__Exercise goal__. Reproduce the top of the data verbatim, through and including the line that contains "Datenschutz (61, 338)".

__Extracted records__.
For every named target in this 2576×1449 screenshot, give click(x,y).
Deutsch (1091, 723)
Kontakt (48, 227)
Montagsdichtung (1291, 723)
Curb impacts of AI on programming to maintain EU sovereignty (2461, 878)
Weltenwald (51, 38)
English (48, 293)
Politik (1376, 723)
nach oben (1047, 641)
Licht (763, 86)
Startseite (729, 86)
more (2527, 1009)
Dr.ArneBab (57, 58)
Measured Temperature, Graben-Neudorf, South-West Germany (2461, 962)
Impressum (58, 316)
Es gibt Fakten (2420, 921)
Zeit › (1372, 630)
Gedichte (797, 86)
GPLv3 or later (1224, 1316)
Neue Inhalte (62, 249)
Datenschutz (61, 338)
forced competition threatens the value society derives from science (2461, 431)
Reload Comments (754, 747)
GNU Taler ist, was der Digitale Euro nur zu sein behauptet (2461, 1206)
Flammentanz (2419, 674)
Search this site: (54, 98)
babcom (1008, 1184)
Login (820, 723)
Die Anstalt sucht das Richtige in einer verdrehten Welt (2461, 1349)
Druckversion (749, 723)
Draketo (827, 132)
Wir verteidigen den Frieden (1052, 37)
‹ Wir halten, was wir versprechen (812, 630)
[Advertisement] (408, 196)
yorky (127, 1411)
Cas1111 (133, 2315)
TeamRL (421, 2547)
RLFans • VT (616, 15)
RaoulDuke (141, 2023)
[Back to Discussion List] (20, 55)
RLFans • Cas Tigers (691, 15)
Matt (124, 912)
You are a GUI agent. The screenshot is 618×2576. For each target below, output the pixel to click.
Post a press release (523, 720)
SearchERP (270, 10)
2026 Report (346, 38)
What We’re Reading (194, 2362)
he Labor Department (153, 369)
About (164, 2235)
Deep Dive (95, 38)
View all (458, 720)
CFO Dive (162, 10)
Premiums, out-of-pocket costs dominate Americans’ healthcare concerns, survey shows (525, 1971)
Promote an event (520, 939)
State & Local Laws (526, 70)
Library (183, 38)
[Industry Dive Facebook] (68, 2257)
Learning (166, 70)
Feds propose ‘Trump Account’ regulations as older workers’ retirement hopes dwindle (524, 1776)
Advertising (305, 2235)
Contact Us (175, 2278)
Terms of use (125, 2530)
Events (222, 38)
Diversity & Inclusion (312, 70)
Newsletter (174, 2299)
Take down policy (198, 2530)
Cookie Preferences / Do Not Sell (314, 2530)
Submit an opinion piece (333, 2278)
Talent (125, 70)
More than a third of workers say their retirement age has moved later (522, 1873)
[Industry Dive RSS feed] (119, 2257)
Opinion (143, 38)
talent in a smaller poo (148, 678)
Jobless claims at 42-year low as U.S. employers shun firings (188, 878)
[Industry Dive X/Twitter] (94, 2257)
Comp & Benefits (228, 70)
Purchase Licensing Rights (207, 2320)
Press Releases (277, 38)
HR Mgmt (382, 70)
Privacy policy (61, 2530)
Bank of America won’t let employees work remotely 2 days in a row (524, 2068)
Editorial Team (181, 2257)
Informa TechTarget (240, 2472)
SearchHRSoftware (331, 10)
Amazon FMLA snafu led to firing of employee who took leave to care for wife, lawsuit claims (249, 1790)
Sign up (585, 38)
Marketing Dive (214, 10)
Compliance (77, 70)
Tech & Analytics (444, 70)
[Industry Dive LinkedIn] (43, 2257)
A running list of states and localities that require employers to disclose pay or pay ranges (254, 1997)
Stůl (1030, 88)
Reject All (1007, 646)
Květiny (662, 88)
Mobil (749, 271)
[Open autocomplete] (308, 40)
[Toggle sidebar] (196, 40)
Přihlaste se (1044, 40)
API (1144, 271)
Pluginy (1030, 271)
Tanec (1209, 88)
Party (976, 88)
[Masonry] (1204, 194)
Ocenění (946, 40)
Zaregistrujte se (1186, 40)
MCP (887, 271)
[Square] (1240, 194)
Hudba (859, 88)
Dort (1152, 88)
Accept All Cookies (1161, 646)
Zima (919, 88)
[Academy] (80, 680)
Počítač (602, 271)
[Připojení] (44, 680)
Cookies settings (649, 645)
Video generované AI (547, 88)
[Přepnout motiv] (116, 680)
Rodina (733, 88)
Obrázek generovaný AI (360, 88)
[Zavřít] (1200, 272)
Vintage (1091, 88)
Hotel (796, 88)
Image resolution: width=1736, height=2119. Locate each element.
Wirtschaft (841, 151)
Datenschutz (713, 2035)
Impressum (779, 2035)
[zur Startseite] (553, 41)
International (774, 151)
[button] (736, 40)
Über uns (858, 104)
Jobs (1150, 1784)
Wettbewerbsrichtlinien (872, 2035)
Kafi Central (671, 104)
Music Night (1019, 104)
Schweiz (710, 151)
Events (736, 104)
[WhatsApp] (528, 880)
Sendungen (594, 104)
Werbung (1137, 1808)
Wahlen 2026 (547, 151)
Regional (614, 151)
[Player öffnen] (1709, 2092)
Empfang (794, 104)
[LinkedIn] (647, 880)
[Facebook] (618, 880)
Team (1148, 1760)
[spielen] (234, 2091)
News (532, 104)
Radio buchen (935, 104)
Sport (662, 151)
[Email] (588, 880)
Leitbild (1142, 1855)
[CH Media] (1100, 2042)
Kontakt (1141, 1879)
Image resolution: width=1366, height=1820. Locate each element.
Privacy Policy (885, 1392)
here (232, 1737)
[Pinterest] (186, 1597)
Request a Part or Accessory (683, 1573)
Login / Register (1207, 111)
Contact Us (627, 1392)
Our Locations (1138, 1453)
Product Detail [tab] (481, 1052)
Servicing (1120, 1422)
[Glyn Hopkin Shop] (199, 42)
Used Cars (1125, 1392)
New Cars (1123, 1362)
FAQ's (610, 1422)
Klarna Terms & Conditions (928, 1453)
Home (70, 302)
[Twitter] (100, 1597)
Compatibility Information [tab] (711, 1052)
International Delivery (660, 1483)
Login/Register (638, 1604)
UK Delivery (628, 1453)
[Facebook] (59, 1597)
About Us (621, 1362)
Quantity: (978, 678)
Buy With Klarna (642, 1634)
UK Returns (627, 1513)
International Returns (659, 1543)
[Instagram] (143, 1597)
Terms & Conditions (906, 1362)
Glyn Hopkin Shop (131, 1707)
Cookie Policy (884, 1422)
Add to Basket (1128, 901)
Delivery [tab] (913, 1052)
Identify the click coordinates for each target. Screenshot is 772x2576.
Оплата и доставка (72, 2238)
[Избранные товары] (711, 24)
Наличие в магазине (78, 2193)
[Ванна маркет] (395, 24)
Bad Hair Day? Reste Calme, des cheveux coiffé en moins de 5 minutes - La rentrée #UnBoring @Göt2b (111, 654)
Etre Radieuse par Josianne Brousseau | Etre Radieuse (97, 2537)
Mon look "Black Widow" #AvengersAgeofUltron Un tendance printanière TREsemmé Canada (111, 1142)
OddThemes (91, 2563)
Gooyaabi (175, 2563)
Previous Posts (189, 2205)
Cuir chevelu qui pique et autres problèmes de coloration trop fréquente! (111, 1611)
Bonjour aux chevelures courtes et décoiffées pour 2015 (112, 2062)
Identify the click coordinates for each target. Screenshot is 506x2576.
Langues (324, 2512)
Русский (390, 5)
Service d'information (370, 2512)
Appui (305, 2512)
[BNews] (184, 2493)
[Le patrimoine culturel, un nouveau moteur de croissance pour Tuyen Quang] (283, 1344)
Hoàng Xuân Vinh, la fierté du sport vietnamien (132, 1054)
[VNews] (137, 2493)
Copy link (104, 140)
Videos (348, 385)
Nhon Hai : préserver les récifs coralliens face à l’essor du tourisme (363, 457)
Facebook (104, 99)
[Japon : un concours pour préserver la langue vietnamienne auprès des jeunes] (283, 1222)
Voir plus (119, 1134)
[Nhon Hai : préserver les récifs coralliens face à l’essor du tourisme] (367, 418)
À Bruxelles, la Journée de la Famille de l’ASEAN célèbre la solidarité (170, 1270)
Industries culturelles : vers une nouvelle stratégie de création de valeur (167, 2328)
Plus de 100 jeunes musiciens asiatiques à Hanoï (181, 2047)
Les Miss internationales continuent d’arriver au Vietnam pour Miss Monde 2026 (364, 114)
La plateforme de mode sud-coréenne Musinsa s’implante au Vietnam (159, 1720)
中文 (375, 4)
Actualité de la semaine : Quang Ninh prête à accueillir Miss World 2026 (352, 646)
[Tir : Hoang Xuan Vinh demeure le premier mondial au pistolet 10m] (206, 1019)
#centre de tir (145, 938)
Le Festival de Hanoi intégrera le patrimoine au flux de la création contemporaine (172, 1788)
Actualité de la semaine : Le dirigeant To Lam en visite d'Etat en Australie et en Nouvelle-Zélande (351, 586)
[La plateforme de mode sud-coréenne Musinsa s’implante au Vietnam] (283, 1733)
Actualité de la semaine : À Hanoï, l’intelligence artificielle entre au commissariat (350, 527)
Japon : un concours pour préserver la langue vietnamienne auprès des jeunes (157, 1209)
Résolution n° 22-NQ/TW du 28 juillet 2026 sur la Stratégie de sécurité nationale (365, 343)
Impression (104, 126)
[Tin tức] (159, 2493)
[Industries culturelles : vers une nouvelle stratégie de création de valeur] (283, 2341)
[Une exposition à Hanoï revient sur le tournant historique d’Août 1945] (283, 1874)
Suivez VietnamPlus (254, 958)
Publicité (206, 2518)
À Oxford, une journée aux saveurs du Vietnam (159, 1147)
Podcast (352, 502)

__Response__.
For every named target in this 2576×1449 screenshot, give click(x,y).
Deutsch (1091, 723)
Kontakt (48, 227)
Montagsdichtung (1291, 723)
Curb impacts of AI on programming to maintain EU sovereignty (2461, 878)
Weltenwald (51, 38)
English (48, 293)
Politik (1376, 723)
nach oben (1047, 641)
Licht (763, 86)
Startseite (729, 86)
more (2527, 1009)
Dr.ArneBab (57, 58)
Measured Temperature, Graben-Neudorf, South-West Germany (2461, 962)
Impressum (58, 316)
Es gibt Fakten (2420, 921)
Zeit › (1372, 630)
Gedichte (797, 86)
GPLv3 or later (1224, 1316)
Neue Inhalte (62, 249)
Datenschutz (61, 338)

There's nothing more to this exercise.